What about when Danny ends the relationship for a bit in the middle, and Karl falls into a deep depressive funk? What are the implications when the narrative frames Karl walking into Theo and Danny's home as deeply uncomfortable, and Karl hurtfully asks Danny, "what am I, like your ex-wife or something?" If Karl were a woman in real life, it'd be clear immediately that Danny feels torn between his attraction for two people, but because Karl is a man, it's painted as ambiguous and shameful.
The problem is that we're never given enough backstory on the two to determine how much stake to put in their relationship, and if their feelings go beyond just the physical (or in this case, mental). While there are early hints that Danny and Karl are very close — in the prelude scenes, a young Danny slides out of bed to play games with Karl until dawn — it's framed as just a normal social interaction. The episode is more focused on Danny and Theo than it is Danny and Karl, and unfortunately we never see anything from Karl's perspective.
This ends up creating a huge chunk of missing story because it's Karl who buys Danny the game, Roxette who kisses Lance first, and Karl who suffers the most when Danny cuts it off.
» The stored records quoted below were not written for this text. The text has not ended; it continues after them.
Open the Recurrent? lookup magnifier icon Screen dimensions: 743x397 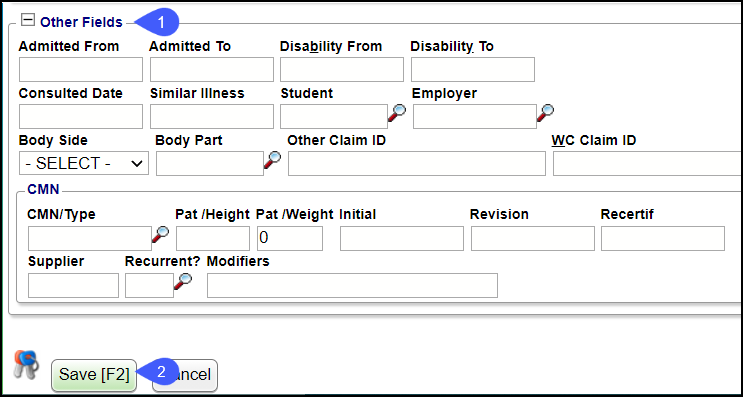(x=183, y=282)
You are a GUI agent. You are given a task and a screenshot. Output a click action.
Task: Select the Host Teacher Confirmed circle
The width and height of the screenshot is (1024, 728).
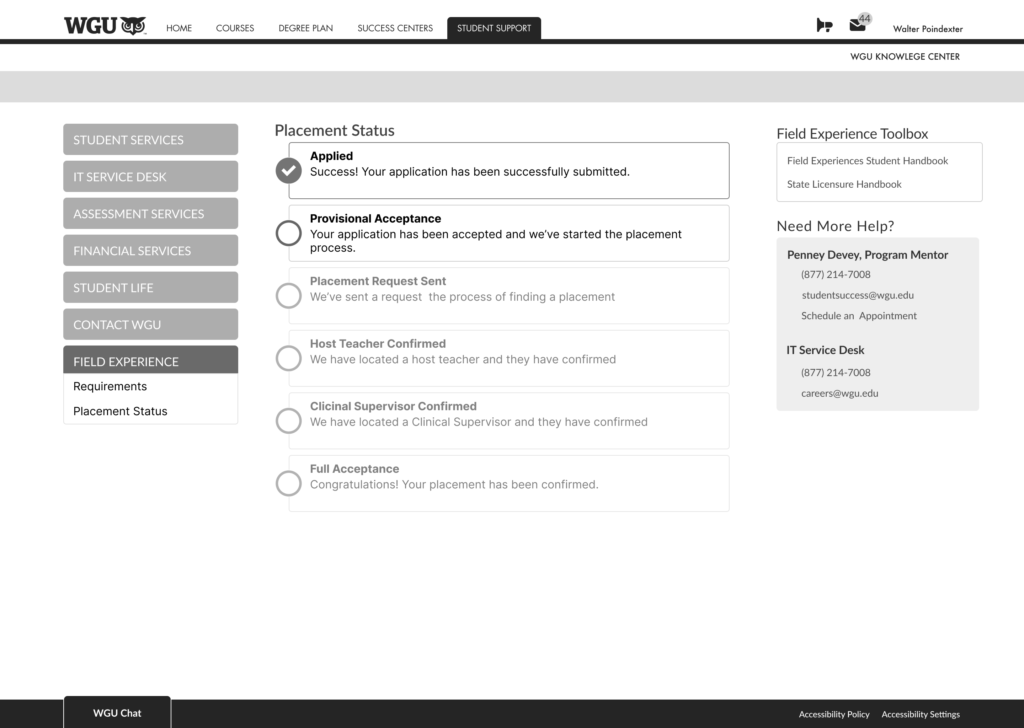[x=288, y=358]
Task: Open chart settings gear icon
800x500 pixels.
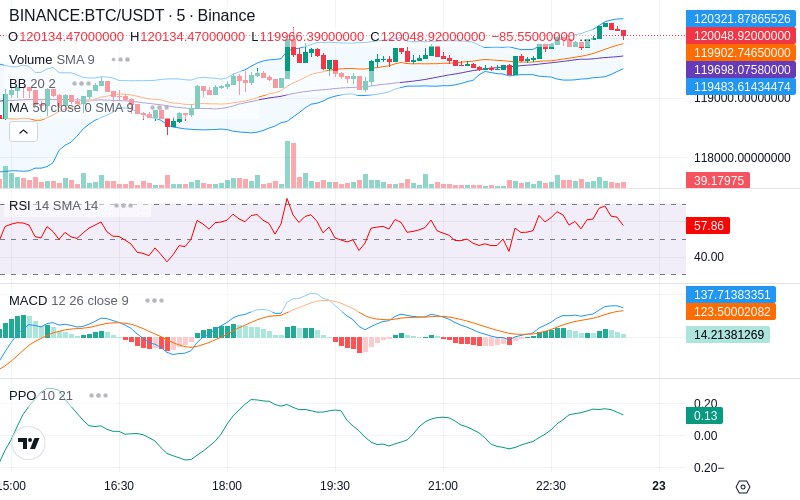Action: (743, 487)
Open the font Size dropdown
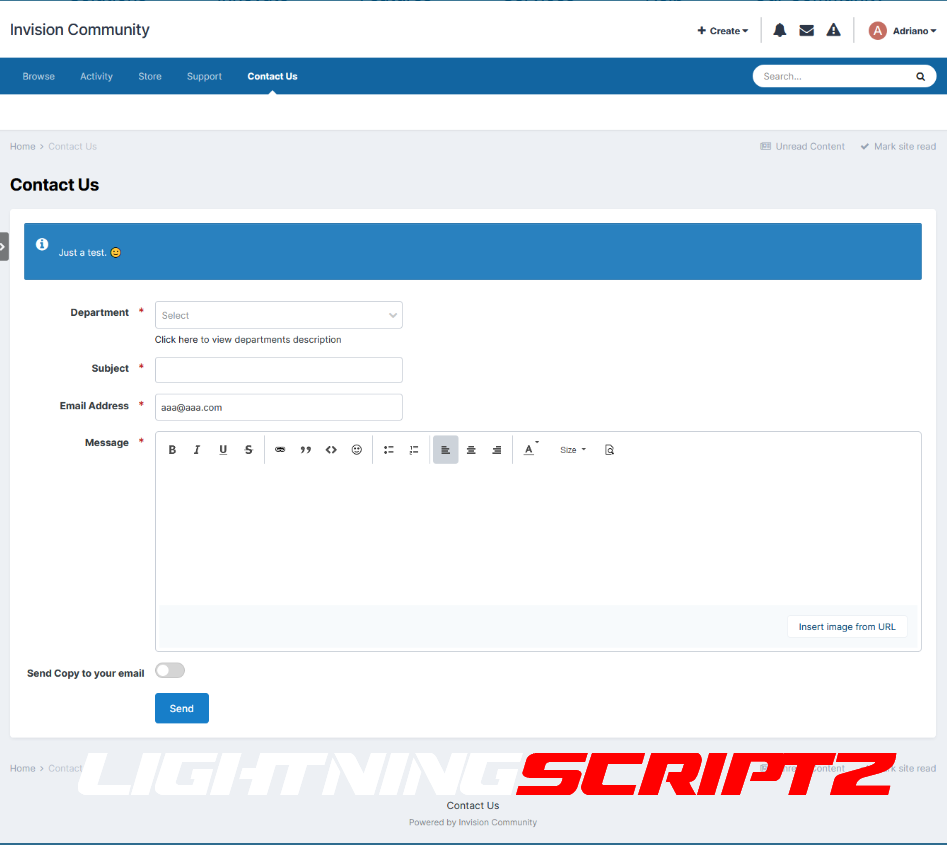 click(573, 450)
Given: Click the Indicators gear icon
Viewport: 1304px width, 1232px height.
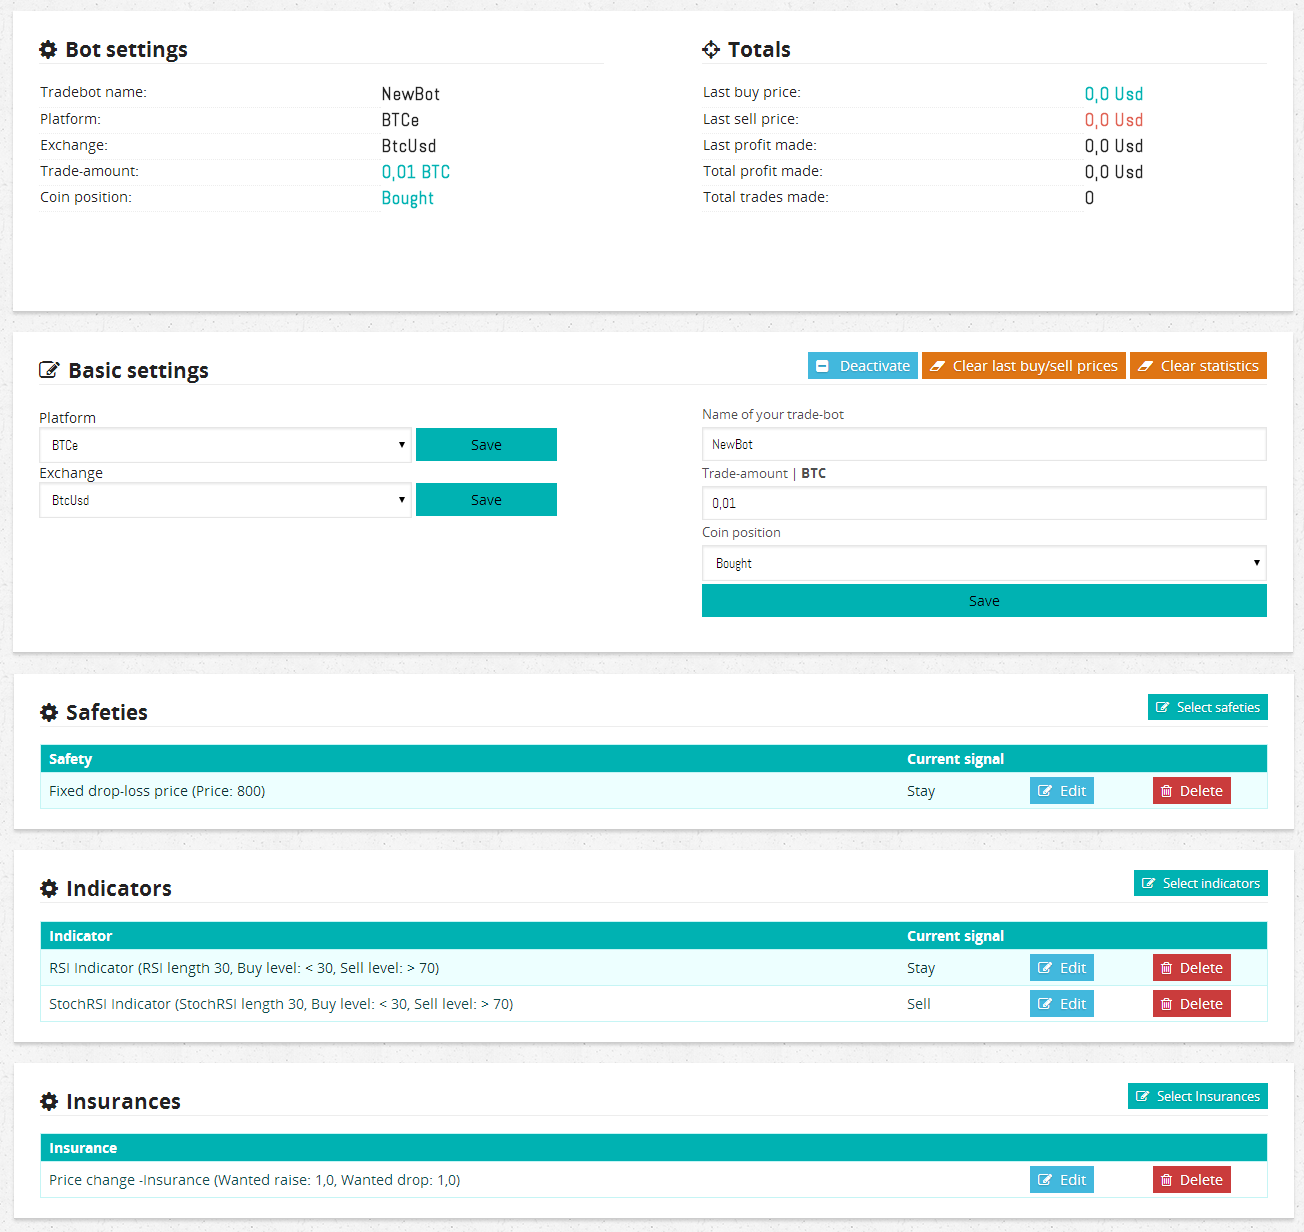Looking at the screenshot, I should tap(49, 888).
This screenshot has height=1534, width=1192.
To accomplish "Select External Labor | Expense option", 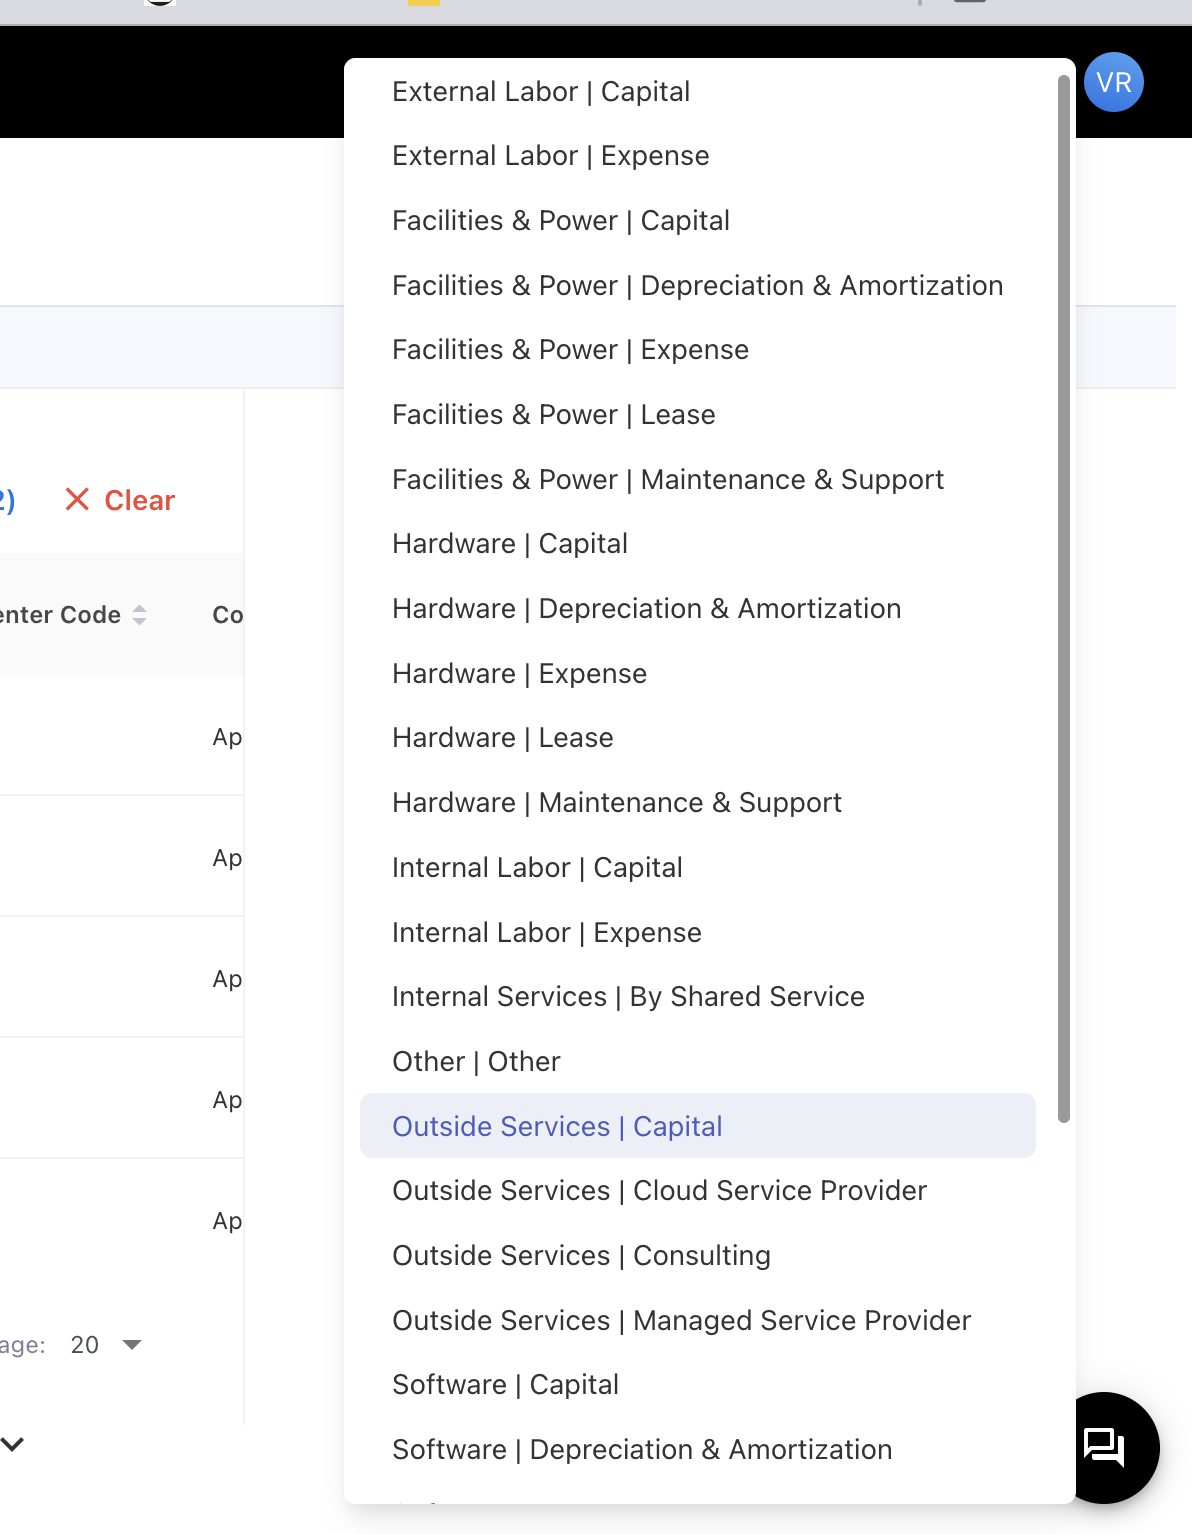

Perhaps tellingly, it's also Karl who says he tried it with other real players controlling Lance, but it wasn't the same. He's not attracted to Lance; he enjoys being with Danny. "It didn't get me, not like when we're in there," Karl says. "You and me." This is hinting at something that goes beyond just sex and crosses over to something else. Is it romantic? Is it something deeper, like true soulmates? Sure, Danny and Karl found they're not sexually attracted to each other. But are they in love? Is it that in Danny, Karl — who's been dating a woman more interested in her phone than him — has discovered his first truly intimate relationship? "Striking Vipers" never bothers to tell us.
It's surprising that the episode doesn't dig deeper into any of this set-up because in real life, many people do play video games as different characters all the time, for sometimes very personal reasons. In a Vice essay, Diana Tourjée wrote that video games allowed her to explore her own identity as a transgender woman. "Controlling these characters began to feel more authentic than controlling myself ... Because I could choose the names, appearances, and genders of the avatars I embodied online, they became an extension of me."
That's not to say that because someone plays as a character of a different identity, we can immediately assume they're questioning their own. But when Danny and Karl are playing characters whose bodies they fully inhabit and experience, it should at least beg the question.
In the end, the lackluster IRL kiss lets "Striking Vipers" play it safe, ending on a commentary about open relationships rather than gender and sexual fluidity. This retreat to more comfortable territory may be unsurprising, as every Black Mirror season has felt like it's been chasing the high of "San Junipero." But for an episode that's also one of Brooker's most contemplative, tender, and beautifully drawn to date, that doesn't make it any less disappointing.